Task instructions
1 – In the text about Raul's, who was the singer of The Huns arrested on stage for obscenity on September 19?
2 – Substitute "patronage" for "clientele" in the Raul's text and write that stretch again. Begin at the words that have "Then there was" and stop after "to the university.".
3 – Proceed with the text about the Raul's music venue, picking up after its final sentence.

═════ Text segment

Raul's was not only the first venue in Austin to feature punk/new wave bands on a regular basis, but it became the nerve center for the punk/new wave scene. From this beginning, with the first gig by the Skunks and Violators, the Austin music scene itself began to shift. No longer would Austin be known merely as the home of Willie Nelson and Jerry Jeff Walker,

Then there was the September 19 incident of the arrest for obscenity of the singer of The Huns, Phil Tolstead, while on stage for their first performance, which drew considerable attention after a scoop article on the matter was published in the university students' newspaper, The Daily Texan, and on to other publications such as Rolling Stone and the NME in the UK. A photograph had been taken at the moment where a bare-chested Tolstead, being handcuffed on stage, was reaching to one of the police officers for a kiss on the cheek. The establishment experienced a noticeable increase in clientele, fueled by curiosity, especially among young people, thanks to its proximity to the university.

==The bands==
A recording was made there, the 1979 Live at Raul's, a compilation of songs by five of the most popular of the Raul's bands: The Skunks, Standing Waves, The Explosives, The Next, and Terminal Mind. Two songs by Roky Erickson were added when the release occurred on CD. Other regular performers included: Reversible Cords, Radio Free Europe, Eddie and the Inm'8s, Joe "King" Carrasco and the Crowns, Sharon Tate's Baby, The MiƧtakes, Boy Problems, the Chickadiesels, the Re*cords, the Reactors, the Delinquents, D-Day (fronted by De Lewellen), Aces88, the Inserts, the all-female band The Foams, the Jitters, Action Toys, the Norvells, the Electric Tools, the Stains, the Gators, the Derelicts, the Huns, Radio Planets, the Rejects, Secret Science, Perverted Popes, ROKKER, the Invisibles, Toxic Shock; then later, the Big Boys, and The Dicks.

══════════
═════ Listed records

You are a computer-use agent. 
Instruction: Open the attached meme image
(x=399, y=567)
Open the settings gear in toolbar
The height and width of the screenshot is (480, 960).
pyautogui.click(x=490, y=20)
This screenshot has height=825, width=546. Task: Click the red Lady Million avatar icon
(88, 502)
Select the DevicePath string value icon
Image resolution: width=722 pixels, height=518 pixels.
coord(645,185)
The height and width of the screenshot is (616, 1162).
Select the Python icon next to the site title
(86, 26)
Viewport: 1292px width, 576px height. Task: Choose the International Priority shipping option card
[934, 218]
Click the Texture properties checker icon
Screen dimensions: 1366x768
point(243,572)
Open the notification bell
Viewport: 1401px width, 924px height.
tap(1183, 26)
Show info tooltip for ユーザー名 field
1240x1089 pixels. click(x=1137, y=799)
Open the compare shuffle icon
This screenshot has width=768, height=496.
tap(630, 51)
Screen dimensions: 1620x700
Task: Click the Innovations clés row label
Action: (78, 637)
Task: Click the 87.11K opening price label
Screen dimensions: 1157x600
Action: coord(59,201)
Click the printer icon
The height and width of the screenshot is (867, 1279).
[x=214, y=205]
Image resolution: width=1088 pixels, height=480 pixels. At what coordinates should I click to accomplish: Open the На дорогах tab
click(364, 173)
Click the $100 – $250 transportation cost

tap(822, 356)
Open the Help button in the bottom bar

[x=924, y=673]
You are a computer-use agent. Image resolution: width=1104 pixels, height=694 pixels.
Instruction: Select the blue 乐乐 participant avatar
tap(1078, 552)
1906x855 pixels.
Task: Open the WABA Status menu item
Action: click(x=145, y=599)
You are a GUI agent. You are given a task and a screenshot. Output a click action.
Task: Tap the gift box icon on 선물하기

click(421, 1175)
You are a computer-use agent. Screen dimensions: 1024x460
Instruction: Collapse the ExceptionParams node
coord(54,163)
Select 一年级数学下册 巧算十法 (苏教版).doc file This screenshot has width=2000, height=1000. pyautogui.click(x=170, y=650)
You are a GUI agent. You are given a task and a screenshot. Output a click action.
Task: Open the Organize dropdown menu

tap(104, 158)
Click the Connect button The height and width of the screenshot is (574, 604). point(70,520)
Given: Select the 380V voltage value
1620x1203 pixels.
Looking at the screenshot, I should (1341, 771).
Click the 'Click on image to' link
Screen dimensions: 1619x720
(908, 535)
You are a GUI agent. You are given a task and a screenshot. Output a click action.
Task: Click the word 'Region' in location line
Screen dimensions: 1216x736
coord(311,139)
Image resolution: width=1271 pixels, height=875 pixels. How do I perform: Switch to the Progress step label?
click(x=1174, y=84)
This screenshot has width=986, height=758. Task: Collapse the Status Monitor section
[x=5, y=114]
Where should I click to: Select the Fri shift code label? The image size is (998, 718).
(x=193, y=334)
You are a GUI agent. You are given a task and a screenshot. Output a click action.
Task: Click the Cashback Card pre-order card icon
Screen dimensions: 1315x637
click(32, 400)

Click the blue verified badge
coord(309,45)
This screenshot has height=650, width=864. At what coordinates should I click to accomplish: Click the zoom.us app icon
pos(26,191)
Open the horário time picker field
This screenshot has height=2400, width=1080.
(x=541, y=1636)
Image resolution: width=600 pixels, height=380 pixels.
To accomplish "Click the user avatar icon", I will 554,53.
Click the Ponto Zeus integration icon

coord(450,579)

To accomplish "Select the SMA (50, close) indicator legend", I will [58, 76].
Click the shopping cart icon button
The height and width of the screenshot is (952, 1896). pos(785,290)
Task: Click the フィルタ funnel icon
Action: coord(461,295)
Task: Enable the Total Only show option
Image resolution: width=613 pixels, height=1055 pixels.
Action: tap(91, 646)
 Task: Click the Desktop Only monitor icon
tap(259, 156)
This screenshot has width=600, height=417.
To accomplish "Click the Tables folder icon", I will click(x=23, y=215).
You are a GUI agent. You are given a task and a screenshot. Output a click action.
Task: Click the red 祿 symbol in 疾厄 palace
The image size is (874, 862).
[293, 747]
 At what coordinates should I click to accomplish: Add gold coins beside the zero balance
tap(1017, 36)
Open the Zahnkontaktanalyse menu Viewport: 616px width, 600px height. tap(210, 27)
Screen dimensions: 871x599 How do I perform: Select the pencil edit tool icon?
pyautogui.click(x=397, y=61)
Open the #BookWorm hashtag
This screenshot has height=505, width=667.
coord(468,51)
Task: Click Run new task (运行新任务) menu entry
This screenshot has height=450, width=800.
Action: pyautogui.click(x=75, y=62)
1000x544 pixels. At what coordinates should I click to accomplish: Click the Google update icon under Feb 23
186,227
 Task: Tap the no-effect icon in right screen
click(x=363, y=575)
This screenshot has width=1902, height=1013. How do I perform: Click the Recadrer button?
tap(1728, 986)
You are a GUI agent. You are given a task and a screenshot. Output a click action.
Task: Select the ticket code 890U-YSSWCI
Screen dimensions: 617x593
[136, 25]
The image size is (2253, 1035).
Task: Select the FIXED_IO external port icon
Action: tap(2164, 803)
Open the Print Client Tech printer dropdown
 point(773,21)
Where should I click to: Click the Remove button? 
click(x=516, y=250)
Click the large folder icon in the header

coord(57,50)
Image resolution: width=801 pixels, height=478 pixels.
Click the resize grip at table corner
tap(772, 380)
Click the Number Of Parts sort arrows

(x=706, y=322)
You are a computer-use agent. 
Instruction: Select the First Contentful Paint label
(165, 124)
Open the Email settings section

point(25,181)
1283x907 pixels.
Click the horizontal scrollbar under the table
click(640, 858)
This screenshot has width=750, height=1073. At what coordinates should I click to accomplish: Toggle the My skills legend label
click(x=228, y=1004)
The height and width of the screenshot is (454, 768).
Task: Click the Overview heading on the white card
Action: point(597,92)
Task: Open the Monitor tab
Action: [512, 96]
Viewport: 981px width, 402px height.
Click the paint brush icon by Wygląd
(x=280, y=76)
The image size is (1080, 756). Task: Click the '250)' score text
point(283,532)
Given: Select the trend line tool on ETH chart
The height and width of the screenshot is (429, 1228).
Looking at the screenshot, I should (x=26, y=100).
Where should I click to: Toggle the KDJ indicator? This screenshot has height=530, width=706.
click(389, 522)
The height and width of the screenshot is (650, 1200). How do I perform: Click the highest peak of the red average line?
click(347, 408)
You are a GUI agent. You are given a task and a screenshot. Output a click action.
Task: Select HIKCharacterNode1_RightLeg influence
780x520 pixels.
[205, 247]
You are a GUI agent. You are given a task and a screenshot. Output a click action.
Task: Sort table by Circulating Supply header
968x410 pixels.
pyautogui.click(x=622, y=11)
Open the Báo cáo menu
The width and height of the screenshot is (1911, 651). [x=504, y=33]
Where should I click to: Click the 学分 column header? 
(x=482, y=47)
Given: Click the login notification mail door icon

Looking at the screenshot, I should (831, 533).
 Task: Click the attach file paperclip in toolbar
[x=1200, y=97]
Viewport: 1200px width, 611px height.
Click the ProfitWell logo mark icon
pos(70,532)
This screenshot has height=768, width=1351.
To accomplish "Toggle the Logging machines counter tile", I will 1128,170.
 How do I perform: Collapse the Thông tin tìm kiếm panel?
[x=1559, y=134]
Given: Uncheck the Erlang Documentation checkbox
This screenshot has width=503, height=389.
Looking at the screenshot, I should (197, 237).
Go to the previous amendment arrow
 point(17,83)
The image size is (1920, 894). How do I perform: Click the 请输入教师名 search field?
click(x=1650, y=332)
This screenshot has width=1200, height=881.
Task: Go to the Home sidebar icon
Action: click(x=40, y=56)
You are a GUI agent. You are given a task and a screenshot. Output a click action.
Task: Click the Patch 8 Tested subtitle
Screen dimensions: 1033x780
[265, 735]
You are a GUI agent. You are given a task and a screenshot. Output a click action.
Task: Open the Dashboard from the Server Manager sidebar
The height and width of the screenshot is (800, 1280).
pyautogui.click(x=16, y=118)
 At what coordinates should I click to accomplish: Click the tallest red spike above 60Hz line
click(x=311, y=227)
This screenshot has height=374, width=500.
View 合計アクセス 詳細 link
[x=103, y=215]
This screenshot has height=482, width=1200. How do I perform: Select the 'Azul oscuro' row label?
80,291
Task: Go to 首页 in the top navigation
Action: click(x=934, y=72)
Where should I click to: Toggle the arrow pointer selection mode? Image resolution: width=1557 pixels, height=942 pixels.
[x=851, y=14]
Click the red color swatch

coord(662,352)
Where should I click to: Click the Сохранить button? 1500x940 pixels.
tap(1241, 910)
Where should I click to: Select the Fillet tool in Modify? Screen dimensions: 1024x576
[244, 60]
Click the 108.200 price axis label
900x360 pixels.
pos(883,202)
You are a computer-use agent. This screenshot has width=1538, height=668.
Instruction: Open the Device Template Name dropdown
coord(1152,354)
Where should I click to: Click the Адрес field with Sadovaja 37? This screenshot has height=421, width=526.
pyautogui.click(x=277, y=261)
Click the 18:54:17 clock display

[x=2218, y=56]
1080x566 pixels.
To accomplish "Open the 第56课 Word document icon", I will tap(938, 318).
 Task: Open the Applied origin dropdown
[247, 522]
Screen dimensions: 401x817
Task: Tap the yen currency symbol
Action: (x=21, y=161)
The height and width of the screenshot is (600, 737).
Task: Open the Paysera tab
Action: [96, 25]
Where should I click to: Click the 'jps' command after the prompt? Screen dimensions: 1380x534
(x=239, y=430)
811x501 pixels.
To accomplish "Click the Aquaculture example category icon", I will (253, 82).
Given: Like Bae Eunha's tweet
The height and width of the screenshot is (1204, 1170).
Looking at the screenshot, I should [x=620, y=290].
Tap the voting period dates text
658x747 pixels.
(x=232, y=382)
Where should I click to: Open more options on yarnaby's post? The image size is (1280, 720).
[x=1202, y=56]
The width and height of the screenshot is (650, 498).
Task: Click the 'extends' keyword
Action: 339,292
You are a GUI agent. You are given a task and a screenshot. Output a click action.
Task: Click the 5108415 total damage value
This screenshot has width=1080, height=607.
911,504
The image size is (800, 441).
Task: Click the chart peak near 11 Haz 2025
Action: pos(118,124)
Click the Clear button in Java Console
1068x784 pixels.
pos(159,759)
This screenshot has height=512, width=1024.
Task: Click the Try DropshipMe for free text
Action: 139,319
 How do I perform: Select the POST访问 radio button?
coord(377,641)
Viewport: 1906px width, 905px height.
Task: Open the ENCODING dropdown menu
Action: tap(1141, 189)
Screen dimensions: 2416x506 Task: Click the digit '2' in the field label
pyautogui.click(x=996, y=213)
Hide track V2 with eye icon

══════════

Answers below
1 – Phil Tolstead

2 –
Then there was the September 19 incident of the arrest for obscenity of the singer of The Huns, Phil Tolstead, while on stage for their first performance, which drew considerable attention after a scoop article on the matter was published in the university students' newspaper, The Daily Texan, and on to other publications such as Rolling Stone and the NME in the UK. A photograph had been taken at the moment where a bare-chested Tolstead, being handcuffed on stage, was reaching to one of the police officers for a kiss on the cheek. The establishment experienced a noticeable increase in patronage, fueled by curiosity, especially among young people, thanks to its proximity to the university.

3 –
The club hosted a number of touring bands such as The Plugz from LA, who had Texas roots, in the summer of 79, and The Dils, also from California. The Urinals, from Los Angeles, happened by. Also: The Psychedelic Furs on their first US tour (1980), the wild female rhythm of The Dinettes on their first cross-country tour from San Diego, California, on June 25 & 26, the Controllers from L.A. (November 17 & 18). Patti Smith made an appearance specifically so she could play a song with The Skunks. Devo also visited the club and so did Elvis Costello, who came to the club with members of the Attractions and Rockpile in tow, and as the Skunks were half-way through their first set, Costello joined the band for one song, then ended up playing for the rest of their set. Just a few of the other visitors included Robert Fripp, Annie Lennox, and all the members of Blondie—drummer Clem Burke and guitarist Frank Infante joined the Skunks for several songs. Black Flag also played on their first tour.

A fanzine was circulating, named Sluggo!.

The club had no PA system and few of the bands owned their own PA. On some nights, bands hired the Austin-based company, Black Diamond, owned by Bruce Reilly and James (Jim) Berry; on many others, they rented equipment from Crosswind, owned by John Nelson.

==Reunions==
There have been several "Raul's reunions" around town: one in 1988; one on October 29, 1994 at Liberty Lunch; one on September 26, 2003 to commemorate the 25th anniversary of the "Huns riot", at Café Mundi; a "Class of '78" performance at the Austin Music Hall for the Austin Music Awards on March 17, 2004; one at Trophy's on November 6, 2004; and one at the Texas Showdown, the now defunct bar at Raul's former location, on January 26, 2008.